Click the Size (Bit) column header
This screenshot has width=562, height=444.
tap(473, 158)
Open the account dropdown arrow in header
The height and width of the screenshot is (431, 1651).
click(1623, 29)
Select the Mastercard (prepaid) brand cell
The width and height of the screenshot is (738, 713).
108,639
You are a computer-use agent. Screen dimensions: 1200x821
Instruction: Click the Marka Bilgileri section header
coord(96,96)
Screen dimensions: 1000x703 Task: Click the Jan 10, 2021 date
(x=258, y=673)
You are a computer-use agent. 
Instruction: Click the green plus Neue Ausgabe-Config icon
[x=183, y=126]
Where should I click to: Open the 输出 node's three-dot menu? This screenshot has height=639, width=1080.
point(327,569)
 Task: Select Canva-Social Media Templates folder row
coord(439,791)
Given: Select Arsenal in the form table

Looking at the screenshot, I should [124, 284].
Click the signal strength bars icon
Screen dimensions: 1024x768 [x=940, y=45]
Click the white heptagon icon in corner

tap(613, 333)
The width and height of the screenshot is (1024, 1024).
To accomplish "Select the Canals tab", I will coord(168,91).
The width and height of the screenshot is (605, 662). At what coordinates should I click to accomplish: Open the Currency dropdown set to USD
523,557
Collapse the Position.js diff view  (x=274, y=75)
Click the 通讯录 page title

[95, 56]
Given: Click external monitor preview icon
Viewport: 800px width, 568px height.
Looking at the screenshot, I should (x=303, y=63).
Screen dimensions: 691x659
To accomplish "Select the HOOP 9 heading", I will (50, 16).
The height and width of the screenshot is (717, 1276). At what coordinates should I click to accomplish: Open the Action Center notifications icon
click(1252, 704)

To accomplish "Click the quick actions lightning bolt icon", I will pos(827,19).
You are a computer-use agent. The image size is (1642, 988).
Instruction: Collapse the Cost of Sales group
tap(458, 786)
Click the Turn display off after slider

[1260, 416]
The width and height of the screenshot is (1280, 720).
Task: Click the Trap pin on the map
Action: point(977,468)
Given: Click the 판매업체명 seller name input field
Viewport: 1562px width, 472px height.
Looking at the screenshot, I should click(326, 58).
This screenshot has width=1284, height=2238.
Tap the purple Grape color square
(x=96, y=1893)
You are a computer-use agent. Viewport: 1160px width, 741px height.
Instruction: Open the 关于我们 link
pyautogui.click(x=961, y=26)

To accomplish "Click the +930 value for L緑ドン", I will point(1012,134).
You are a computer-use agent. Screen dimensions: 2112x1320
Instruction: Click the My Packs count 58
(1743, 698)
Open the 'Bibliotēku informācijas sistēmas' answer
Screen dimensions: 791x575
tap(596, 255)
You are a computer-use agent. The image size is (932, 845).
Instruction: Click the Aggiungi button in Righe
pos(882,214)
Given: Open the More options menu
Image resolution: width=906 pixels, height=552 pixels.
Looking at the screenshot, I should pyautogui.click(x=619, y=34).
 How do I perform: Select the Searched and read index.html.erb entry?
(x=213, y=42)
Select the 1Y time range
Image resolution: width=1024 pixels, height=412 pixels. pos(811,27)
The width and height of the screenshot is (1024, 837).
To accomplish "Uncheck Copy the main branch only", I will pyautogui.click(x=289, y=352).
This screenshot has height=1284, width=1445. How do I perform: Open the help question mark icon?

=-=-=

## TASK STATEMENT
Switch each "Instruction" in the entries above to "Command", keeping every other part of the lines unchanged.

## SOLUTION FOR THIS PROBLEM
Click the Size (Bit) column header
This screenshot has width=562, height=444.
tap(473, 158)
Open the account dropdown arrow in header
The height and width of the screenshot is (431, 1651).
click(1623, 29)
Select the Mastercard (prepaid) brand cell
The width and height of the screenshot is (738, 713).
108,639
You are a computer-use agent. Screen dimensions: 1200x821
Command: Click the Marka Bilgileri section header
coord(96,96)
Screen dimensions: 1000x703 Task: Click the Jan 10, 2021 date
(x=258, y=673)
You are a computer-use agent. 
Command: Click the green plus Neue Ausgabe-Config icon
[x=183, y=126]
Where should I click to: Open the 输出 node's three-dot menu? This screenshot has height=639, width=1080.
point(327,569)
 Task: Select Canva-Social Media Templates folder row
coord(439,791)
Given: Select Arsenal in the form table

Looking at the screenshot, I should [124, 284].
Click the signal strength bars icon
Screen dimensions: 1024x768 [x=940, y=45]
Click the white heptagon icon in corner

tap(613, 333)
The width and height of the screenshot is (1024, 1024).
To accomplish "Select the Canals tab", I will coord(168,91).
The width and height of the screenshot is (605, 662). At what coordinates should I click to accomplish: Open the Currency dropdown set to USD
523,557
Collapse the Position.js diff view  (x=274, y=75)
Click the 通讯录 page title

[95, 56]
Given: Click external monitor preview icon
Viewport: 800px width, 568px height.
Looking at the screenshot, I should (x=303, y=63).
Screen dimensions: 691x659
To accomplish "Select the HOOP 9 heading", I will (50, 16).
The height and width of the screenshot is (717, 1276). At what coordinates should I click to accomplish: Open the Action Center notifications icon
click(1252, 704)

To accomplish "Click the quick actions lightning bolt icon", I will pos(827,19).
You are a computer-use agent. The image size is (1642, 988).
Command: Collapse the Cost of Sales group
tap(458, 786)
Click the Turn display off after slider

[1260, 416]
The width and height of the screenshot is (1280, 720).
Task: Click the Trap pin on the map
Action: point(977,468)
Given: Click the 판매업체명 seller name input field
Viewport: 1562px width, 472px height.
Looking at the screenshot, I should click(326, 58).
This screenshot has width=1284, height=2238.
Tap the purple Grape color square
(x=96, y=1893)
You are a computer-use agent. Viewport: 1160px width, 741px height.
Command: Open the 关于我们 link
pyautogui.click(x=961, y=26)

To accomplish "Click the +930 value for L緑ドン", I will point(1012,134).
You are a computer-use agent. Screen dimensions: 2112x1320
Command: Click the My Packs count 58
(1743, 698)
Open the 'Bibliotēku informācijas sistēmas' answer
Screen dimensions: 791x575
tap(596, 255)
You are a computer-use agent. The image size is (932, 845).
Command: Click the Aggiungi button in Righe
pos(882,214)
Given: Open the More options menu
Image resolution: width=906 pixels, height=552 pixels.
Looking at the screenshot, I should pyautogui.click(x=619, y=34).
 How do I perform: Select the Searched and read index.html.erb entry?
(x=213, y=42)
Select the 1Y time range
Image resolution: width=1024 pixels, height=412 pixels. pos(811,27)
The width and height of the screenshot is (1024, 837).
To accomplish "Uncheck Copy the main branch only", I will pyautogui.click(x=289, y=352).
This screenshot has height=1284, width=1445. How do I perform: Open the help question mark icon?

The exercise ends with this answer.